Il trucco prevedeva l’utilizzo di un URL modificato – sempre interno ad Apple – che permetteva di saltare la pagina di verifica dell’account in cui vengono poste all’utente le classiche domande di sicurezza, consentendo così a chiunque di entrare in possesso di tutti i vostri dati collegati all’Apple ID, incluse le informazioni sulla residenza e sui metodi di pagamento, nonché l’accesso a questi ultimi per completare acquisti.
Ora la pagina ufficiale per il ripristino della password è ritornata online e non sembra essere più presente il bug di cui abbiamo parlato. Apple ha impiagato circa cinque ore dal momento della scoperta del bug alla risoluzione del problema, lasciando offline il sito per tutto questo tempo. Insomma, tutto risolto o quasi.
In queste ultime settimane, infatti, Apple è sembrata poco attenta ai particolari, cosa che in passato non era mai capitato o, almeno, non con questa frequenza e in questo breve lasso di tempo. Prima iOS, con il bug del passcode facilmente aggirabile: Apple aveva corretto il problema con iOS 6.1.3, peccato però che tale update ha sì risolto il bug, ma ne ha aggiunto anche un altro ed ora è possibile aggirare la password tramite Controllo Vocale. Utilizzando la funzione di Controllo Vocale dell’iPhone è possibile ancora bypassare la schermata di blocco del dispositivo, ma pare che attualmente questo exploit funzioni unicamente su iPhone 4 e non sugli altri device.

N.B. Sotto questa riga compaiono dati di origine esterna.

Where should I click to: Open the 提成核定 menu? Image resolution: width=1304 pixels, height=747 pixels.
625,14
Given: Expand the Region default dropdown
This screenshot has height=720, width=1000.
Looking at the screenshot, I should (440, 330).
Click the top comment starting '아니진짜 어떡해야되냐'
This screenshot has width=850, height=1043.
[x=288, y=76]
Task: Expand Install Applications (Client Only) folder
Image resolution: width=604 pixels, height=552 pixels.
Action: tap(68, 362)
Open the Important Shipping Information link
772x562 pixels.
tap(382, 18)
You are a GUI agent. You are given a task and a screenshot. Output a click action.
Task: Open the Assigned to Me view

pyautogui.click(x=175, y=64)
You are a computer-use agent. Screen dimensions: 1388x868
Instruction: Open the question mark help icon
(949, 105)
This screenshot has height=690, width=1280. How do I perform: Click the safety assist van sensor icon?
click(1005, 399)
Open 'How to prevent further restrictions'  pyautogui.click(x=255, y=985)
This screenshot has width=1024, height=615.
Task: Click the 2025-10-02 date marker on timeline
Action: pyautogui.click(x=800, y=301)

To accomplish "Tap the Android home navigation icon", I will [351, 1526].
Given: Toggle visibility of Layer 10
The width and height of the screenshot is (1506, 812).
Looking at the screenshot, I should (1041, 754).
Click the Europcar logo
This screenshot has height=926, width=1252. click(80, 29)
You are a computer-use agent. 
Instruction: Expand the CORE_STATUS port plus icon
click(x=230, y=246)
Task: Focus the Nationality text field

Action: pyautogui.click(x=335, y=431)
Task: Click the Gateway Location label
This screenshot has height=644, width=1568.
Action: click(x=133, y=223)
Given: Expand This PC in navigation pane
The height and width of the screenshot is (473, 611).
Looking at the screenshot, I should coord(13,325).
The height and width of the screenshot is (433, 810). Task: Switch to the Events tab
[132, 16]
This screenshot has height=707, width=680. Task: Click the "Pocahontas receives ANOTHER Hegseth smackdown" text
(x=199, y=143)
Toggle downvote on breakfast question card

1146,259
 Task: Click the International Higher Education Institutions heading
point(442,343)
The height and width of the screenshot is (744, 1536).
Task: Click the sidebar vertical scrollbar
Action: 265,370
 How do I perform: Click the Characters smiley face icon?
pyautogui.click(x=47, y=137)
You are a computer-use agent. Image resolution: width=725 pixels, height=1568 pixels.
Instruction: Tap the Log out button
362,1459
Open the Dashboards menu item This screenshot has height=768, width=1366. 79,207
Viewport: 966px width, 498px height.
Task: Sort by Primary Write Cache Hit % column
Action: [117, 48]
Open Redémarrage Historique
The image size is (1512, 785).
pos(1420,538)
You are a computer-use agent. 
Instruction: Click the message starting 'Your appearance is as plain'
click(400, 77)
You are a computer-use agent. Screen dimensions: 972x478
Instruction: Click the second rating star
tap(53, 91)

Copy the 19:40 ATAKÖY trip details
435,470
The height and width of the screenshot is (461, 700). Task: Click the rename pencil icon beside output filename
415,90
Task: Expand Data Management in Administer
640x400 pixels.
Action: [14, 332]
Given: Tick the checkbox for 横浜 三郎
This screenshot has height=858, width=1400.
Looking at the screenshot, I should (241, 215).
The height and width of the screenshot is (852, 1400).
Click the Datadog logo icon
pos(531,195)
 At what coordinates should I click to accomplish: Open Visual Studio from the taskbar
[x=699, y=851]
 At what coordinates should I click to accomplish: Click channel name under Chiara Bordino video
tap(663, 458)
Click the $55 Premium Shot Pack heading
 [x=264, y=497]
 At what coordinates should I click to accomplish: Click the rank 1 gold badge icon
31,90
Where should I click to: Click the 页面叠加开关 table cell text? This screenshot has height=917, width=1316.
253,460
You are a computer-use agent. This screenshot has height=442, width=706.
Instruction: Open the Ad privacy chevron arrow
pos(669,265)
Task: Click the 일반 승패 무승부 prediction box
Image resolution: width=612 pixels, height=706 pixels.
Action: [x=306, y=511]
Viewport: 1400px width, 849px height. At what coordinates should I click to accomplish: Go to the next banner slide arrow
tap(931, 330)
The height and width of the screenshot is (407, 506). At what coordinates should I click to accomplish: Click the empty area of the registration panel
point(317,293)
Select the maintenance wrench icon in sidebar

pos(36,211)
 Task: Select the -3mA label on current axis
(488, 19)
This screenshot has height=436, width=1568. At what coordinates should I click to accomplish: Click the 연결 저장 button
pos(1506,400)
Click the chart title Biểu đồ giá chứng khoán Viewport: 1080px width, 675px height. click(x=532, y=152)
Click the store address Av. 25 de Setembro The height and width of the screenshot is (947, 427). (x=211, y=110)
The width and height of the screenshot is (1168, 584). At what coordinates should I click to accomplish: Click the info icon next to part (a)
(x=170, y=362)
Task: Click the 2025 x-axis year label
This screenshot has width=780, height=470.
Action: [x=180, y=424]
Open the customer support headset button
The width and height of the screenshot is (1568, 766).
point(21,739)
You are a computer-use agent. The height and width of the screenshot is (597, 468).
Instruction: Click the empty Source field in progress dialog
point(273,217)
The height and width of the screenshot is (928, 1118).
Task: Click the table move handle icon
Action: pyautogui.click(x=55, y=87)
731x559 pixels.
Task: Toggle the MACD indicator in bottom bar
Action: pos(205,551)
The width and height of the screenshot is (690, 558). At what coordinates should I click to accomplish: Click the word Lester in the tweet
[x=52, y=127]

A scoprire il bug è stato l’utente YouTube videosdebarraquito e secondo quanto riportato pare che sia possibile accedere a rubrica e fotografie senza dover necessariamente inserire il codice di accesso espellendo la SIM durante la digitazione di un numero per una chiamata tramite Controllo Vocale.
Insomma, in Apple sembrano tutti un po’ troppo distratti, soprattutto su un tema sempre molto caro alla società: la sicurezza. Consentire di bypassare la password di sicurezza dell’iPhone è già grave, ma addirittura consentire in pochi passaggi di prendere possesso di un account iTunes – e di conseguenza avere accesso a tutti i dati personali, carta di credito compresa, dell’utente – è ancora peggio. Sono cose non da Apple, frutto forse di una mancato controllo di ogni aspetto dei servizi offerti. Alcuni imputano questa serie di problemi al fatto che Apple abbia ora milioni di utenti e non era abituata a gestirne così tanti, ma questo non è vero: che siano 10 o 10 milioni, la sicurezza degli utenti è l’elemento più importante da considerare, soprattutto se non si vuole rischiare di perdere la faccia. Fortunatamente per Apple, la sua storia e il suo blasone gli consentiranno di far presto dimenticare questi due passi falsi, ma siatene certi: gli utenti non ne perdoneranno ancora.
Apple, più attenzione la prossima volta!